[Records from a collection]

================================

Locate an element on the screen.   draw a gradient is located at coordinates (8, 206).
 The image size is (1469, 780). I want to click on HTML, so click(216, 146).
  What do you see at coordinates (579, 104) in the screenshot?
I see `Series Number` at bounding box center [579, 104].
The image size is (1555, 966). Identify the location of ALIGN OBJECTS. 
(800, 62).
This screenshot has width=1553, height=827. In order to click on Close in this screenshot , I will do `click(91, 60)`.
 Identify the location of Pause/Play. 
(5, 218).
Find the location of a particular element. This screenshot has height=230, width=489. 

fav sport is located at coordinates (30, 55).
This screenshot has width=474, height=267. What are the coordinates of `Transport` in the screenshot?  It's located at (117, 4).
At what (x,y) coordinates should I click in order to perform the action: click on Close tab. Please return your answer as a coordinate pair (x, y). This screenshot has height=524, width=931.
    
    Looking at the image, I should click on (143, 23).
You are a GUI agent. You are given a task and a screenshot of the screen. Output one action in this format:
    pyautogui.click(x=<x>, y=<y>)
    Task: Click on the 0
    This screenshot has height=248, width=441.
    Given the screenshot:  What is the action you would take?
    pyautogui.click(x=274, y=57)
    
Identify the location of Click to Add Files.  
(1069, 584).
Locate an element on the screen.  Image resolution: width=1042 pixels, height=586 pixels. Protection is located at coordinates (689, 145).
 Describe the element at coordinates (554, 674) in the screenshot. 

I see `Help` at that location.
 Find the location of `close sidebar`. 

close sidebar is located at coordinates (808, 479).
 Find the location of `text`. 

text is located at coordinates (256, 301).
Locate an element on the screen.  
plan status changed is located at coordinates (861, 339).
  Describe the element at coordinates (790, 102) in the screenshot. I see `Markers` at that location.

================================

#### Problem description
Copy out the stretch of material from the line containing "Find the location of a" through the line containing "This screenshot has width=474, height=267.", both of those lines included.

#### The output
Find the location of a particular element. This screenshot has height=230, width=489. 

fav sport is located at coordinates (30, 55).
This screenshot has width=474, height=267. What are the coordinates of `Transport` in the screenshot?  It's located at (117, 4).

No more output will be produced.